Friday, November 4, 2022

ADX Implementation for a global Cloud Management Software provider

Business Case

Our customer, a global Cloud Management Software provider, helps IT service providers to build successful cloud businesses. The customer’s primary goal was to make its partners security compliant. Customer’s partners measured the compliance status by means of three different security metrics namely Current Average Security Score, Average Security Score, and Max Recorded Security Score.

Our customer used to receive numerous requests from its partners in JSON file format to process the security scores. The existing system was not scalable to respond to all requests simultaneously. To resolve the problem, the customer wanted a solution that could handle multiple requests and refresh data for near real-time reports.

Key Challenges

  Optimize and scale existing data pipelines to handle up to 250 requests simultaneously 
  Near real-time data refresh for batch requests 
  Publish real-time reporting insights for further analysis and decision-making 

Our Solution

Deep dive analysis was performed to identify solutions to overcome the key challenges.

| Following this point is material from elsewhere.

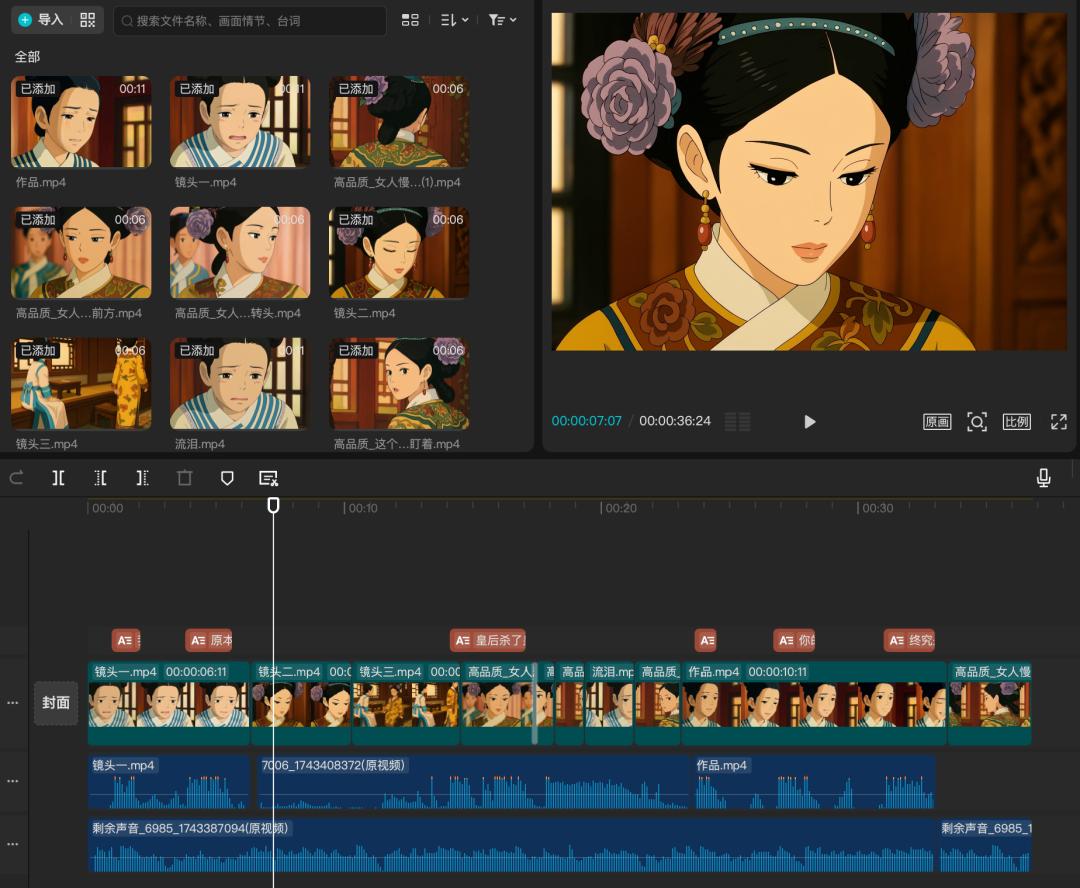
Task: Toggle the 原画 original quality option
Action: click(937, 422)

For pulling data from upstream sources and sending data to storage, we carried out explorations using Azure Data Factory (ADF), Logic Apps, and Function Apps. We finalized ADF as the most suitable option amongst the three options.

For data storage and processing, we identified that Azure Data Explorer (ADX) provided the required degree of real-time reporting in contrast to other options. We designed a cost-efficient solution using ADX that was reliable and secure.

To ensure that there are no performance issues with the system while maintaining a queue of requests, we used Azure Event Grids. The pipelines were implemented with a capability to handle both scheduled batch loads and just-in-time requests. With scheduled batch loads, data was pulled for a defined timeframe and for just-in-time (JIT) requests, data was pulled once the request was received.

To secure data transmission, secret key combinations were used to send calls to the Event Grid. All transmissions to and from Power BI Service were encrypted.

Power BI Embedded was used to publish reports to the web application. Row Level Security (RLS) was implemented for enhanced security.

Key Technologies

Azure Functions, Azure Data Explorer, Azure Data Factory, Azure SQL Database, Azure Monitor, Azure Front Door/Traffic Manager, Power BI Embedded, Event Grid, Storage Accounts, App Service. 

Business Outcomes

  Provided near real-time analytics with minimal cost for the customer as compared to initial system. 
  Scalable design and architecture that led to adoption of similar design for the remaining products of the customer. 
  Cost incurred by the customer for implementation of the capability was very low.